■ **Required task**:
In the entries below, reproduce everything from the line containing "You are a computer-use agent." down to the line containing "(1689, 819)", replacing "Quantity" with "Unit Price" and leaving all else unchanged.

■ **Available records**:
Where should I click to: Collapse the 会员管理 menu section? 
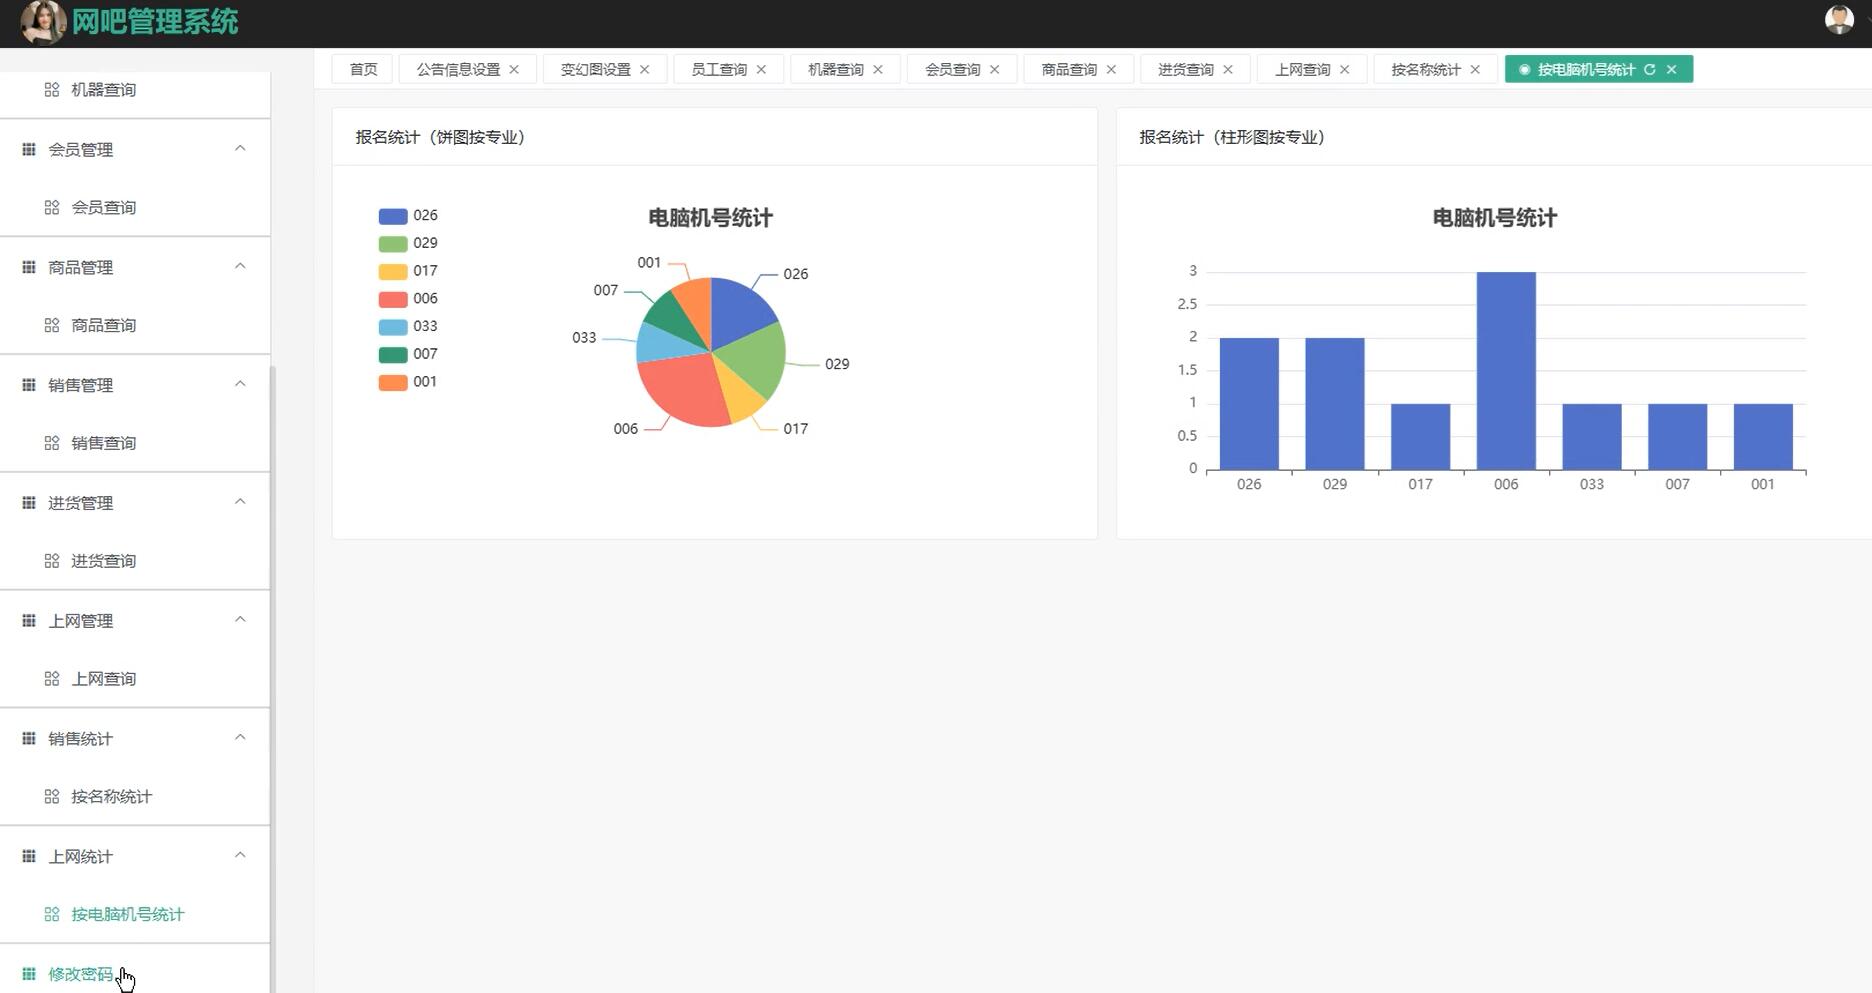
* * *
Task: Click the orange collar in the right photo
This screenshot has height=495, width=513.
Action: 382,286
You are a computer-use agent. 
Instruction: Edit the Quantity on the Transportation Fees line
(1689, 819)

■ **Exercise result**:
You are a computer-use agent. 
Instruction: Edit the Unit Price on the Transportation Fees line
(1689, 819)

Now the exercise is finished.